Perhaps the noisiest times on The Mountain are during the strongest of our winter storms. A high wind tearing through the very tall trees around my house sounds like a massive, rushing freight train. This river of air roars through millions of fir needles as the trees bend, and we flinch with the snapping of breaking branches and the thuds as they hit the roof. Rain, too, drums on the roof, and it is not the welcome gentle patter of our typical rainy days and nights.
From our house, Lara and I often hear the Sandy River, about 350 yards away, and sometimes
Clear Creek — pleasing susurrations. My rule of thumb for when heavy rain falls on low-elevation snow: If from my house I can hear boulders tumbling in the Sandy, then there is likely to be flooding downstream.
On most days, we are treated to pleasant sounds: The gentle soughing of breezes through the trees, bees buzzing among flowers as they seek nectar, and birds, many birds. In the last few months we have heard these and more: blue jays, crows, ravens, hawks, Oregon juncos, winter wrens, mountain chickadees, hummingbirds, band-tailed pigeons, American robins and their cousins the varied thrushes (sometimes called Alaskan robins), and pileated woodpeckers and their cousins the northern flickers. At night we count ourselves lucky to hear a barred owl or northern pygmy-owl. All of these sounds and more are worth relishing.

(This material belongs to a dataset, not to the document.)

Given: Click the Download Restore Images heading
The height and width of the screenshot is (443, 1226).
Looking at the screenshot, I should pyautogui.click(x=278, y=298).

It’s not surprising that we find many sounds of the forest to be welcome. According to a recent article in Psychology Today, “Several studies suggested that nature’s sounds reduce stress hormones, boost positive mindset, and make us feel more comfortable and relaxed. Also, our negative moods lower while positive moods increase. Some research suggests that listening to nature’s sounds helps heal our body, restores its natural balance, boosts our mood, reduces anxiety, and increases a feeling of well-being.”
In these crazy times, nature’s sounds are more important than ever.
Google “sounds of nature” or the like and you’ll find numerous recordings of the same, all intended to help you relax and sleep better. Such recordings are great for city-dwellers or anyone who lives near a busy highway. Fortunately for most of us here in the forest, we can simply open our windows or go outside.